== WHAT IS NEEDED ==
Retype every entry exactly, down to the last character.

[[ RECORDED DATA, beginning ]]

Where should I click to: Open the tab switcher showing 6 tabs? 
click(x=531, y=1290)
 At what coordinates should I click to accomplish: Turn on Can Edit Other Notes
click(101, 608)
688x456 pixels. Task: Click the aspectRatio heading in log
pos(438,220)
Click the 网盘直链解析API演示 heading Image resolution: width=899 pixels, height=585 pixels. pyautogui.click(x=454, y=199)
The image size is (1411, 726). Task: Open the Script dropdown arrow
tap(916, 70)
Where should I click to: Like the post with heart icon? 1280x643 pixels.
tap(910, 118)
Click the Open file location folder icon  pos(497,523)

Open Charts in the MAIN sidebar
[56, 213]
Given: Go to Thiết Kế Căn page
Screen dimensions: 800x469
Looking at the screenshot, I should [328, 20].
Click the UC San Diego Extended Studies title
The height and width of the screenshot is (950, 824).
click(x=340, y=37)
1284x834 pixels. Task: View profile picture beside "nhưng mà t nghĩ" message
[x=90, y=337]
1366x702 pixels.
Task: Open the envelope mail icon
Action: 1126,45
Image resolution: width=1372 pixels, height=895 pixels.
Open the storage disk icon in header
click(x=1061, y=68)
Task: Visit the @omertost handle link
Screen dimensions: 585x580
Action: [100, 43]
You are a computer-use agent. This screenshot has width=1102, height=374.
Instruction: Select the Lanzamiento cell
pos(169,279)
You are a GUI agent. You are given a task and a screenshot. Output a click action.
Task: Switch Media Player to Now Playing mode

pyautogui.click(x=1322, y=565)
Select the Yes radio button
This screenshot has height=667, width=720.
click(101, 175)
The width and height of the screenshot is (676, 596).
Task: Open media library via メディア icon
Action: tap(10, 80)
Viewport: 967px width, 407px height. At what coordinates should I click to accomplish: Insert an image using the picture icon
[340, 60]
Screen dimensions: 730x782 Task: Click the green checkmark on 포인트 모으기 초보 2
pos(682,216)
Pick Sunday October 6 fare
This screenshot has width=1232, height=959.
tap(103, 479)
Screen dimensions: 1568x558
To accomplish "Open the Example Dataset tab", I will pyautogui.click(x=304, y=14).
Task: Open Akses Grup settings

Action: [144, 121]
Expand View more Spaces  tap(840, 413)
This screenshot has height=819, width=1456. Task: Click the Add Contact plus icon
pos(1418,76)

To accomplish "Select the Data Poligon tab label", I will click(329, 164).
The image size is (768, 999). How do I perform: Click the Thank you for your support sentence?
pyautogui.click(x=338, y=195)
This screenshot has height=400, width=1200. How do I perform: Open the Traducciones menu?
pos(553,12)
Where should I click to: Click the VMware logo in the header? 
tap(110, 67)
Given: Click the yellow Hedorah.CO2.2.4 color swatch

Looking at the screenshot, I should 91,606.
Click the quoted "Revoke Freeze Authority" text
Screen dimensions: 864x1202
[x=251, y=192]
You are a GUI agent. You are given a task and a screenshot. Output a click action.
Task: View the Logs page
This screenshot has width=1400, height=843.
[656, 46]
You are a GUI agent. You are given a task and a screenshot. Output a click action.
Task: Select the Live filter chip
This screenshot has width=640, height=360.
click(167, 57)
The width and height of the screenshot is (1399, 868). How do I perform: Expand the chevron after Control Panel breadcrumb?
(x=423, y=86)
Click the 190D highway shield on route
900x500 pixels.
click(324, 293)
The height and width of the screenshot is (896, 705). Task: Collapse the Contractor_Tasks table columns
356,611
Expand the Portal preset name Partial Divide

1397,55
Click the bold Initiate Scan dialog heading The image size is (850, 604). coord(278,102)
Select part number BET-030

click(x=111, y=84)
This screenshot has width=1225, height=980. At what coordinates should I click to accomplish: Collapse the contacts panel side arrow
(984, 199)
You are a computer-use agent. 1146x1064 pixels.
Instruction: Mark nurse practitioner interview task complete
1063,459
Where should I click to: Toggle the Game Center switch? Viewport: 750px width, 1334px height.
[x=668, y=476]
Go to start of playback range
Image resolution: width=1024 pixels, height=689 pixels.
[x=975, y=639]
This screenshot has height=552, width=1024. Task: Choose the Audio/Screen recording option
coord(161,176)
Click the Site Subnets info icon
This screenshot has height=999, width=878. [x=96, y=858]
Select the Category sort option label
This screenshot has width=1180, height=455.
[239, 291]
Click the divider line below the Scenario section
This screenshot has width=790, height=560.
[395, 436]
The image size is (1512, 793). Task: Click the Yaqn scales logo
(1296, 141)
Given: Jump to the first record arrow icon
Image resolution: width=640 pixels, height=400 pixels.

[[ RECORDED DATA, end ]]

== WRITTEN RESPONSE ==
Where should I click to: Open the tab switcher showing 6 tabs? 
click(x=531, y=1290)
 At what coordinates should I click to accomplish: Turn on Can Edit Other Notes
click(101, 608)
688x456 pixels. Task: Click the aspectRatio heading in log
pos(438,220)
Click the 网盘直链解析API演示 heading Image resolution: width=899 pixels, height=585 pixels. pyautogui.click(x=454, y=199)
The image size is (1411, 726). Task: Open the Script dropdown arrow
tap(916, 70)
Where should I click to: Like the post with heart icon? 1280x643 pixels.
tap(910, 118)
Click the Open file location folder icon  pos(497,523)

Open Charts in the MAIN sidebar
[56, 213]
Given: Go to Thiết Kế Căn page
Screen dimensions: 800x469
Looking at the screenshot, I should [328, 20].
Click the UC San Diego Extended Studies title
The height and width of the screenshot is (950, 824).
click(x=340, y=37)
1284x834 pixels. Task: View profile picture beside "nhưng mà t nghĩ" message
[x=90, y=337]
1366x702 pixels.
Task: Open the envelope mail icon
Action: 1126,45
Image resolution: width=1372 pixels, height=895 pixels.
Open the storage disk icon in header
click(x=1061, y=68)
Task: Visit the @omertost handle link
Screen dimensions: 585x580
Action: [100, 43]
You are a computer-use agent. This screenshot has width=1102, height=374.
Instruction: Select the Lanzamiento cell
pos(169,279)
You are a GUI agent. You are given a task and a screenshot. Output a click action.
Task: Switch Media Player to Now Playing mode

pyautogui.click(x=1322, y=565)
Select the Yes radio button
This screenshot has height=667, width=720.
click(101, 175)
The width and height of the screenshot is (676, 596).
Task: Open media library via メディア icon
Action: tap(10, 80)
Viewport: 967px width, 407px height. At what coordinates should I click to accomplish: Insert an image using the picture icon
[340, 60]
Screen dimensions: 730x782 Task: Click the green checkmark on 포인트 모으기 초보 2
pos(682,216)
Pick Sunday October 6 fare
This screenshot has width=1232, height=959.
tap(103, 479)
Screen dimensions: 1568x558
To accomplish "Open the Example Dataset tab", I will pyautogui.click(x=304, y=14).
Task: Open Akses Grup settings

Action: [144, 121]
Expand View more Spaces  tap(840, 413)
This screenshot has height=819, width=1456. Task: Click the Add Contact plus icon
pos(1418,76)

To accomplish "Select the Data Poligon tab label", I will click(329, 164).
The image size is (768, 999). How do I perform: Click the Thank you for your support sentence?
pyautogui.click(x=338, y=195)
This screenshot has height=400, width=1200. How do I perform: Open the Traducciones menu?
pos(553,12)
Where should I click to: Click the VMware logo in the header? 
tap(110, 67)
Given: Click the yellow Hedorah.CO2.2.4 color swatch

Looking at the screenshot, I should 91,606.
Click the quoted "Revoke Freeze Authority" text
Screen dimensions: 864x1202
[x=251, y=192]
You are a GUI agent. You are given a task and a screenshot. Output a click action.
Task: View the Logs page
This screenshot has width=1400, height=843.
[656, 46]
You are a GUI agent. You are given a task and a screenshot. Output a click action.
Task: Select the Live filter chip
This screenshot has width=640, height=360.
click(167, 57)
The width and height of the screenshot is (1399, 868). How do I perform: Expand the chevron after Control Panel breadcrumb?
(x=423, y=86)
Click the 190D highway shield on route
900x500 pixels.
click(324, 293)
The height and width of the screenshot is (896, 705). Task: Collapse the Contractor_Tasks table columns
356,611
Expand the Portal preset name Partial Divide

1397,55
Click the bold Initiate Scan dialog heading The image size is (850, 604). coord(278,102)
Select part number BET-030

click(x=111, y=84)
This screenshot has width=1225, height=980. At what coordinates should I click to accomplish: Collapse the contacts panel side arrow
(984, 199)
You are a computer-use agent. 1146x1064 pixels.
Instruction: Mark nurse practitioner interview task complete
1063,459
Where should I click to: Toggle the Game Center switch? Viewport: 750px width, 1334px height.
[x=668, y=476]
Go to start of playback range
Image resolution: width=1024 pixels, height=689 pixels.
[x=975, y=639]
This screenshot has height=552, width=1024. Task: Choose the Audio/Screen recording option
coord(161,176)
Click the Site Subnets info icon
This screenshot has height=999, width=878. [x=96, y=858]
Select the Category sort option label
This screenshot has width=1180, height=455.
[239, 291]
Click the divider line below the Scenario section
This screenshot has width=790, height=560.
[395, 436]
The image size is (1512, 793). Task: Click the Yaqn scales logo
(1296, 141)
Given: Jump to the first record arrow icon
Image resolution: width=640 pixels, height=400 pixels.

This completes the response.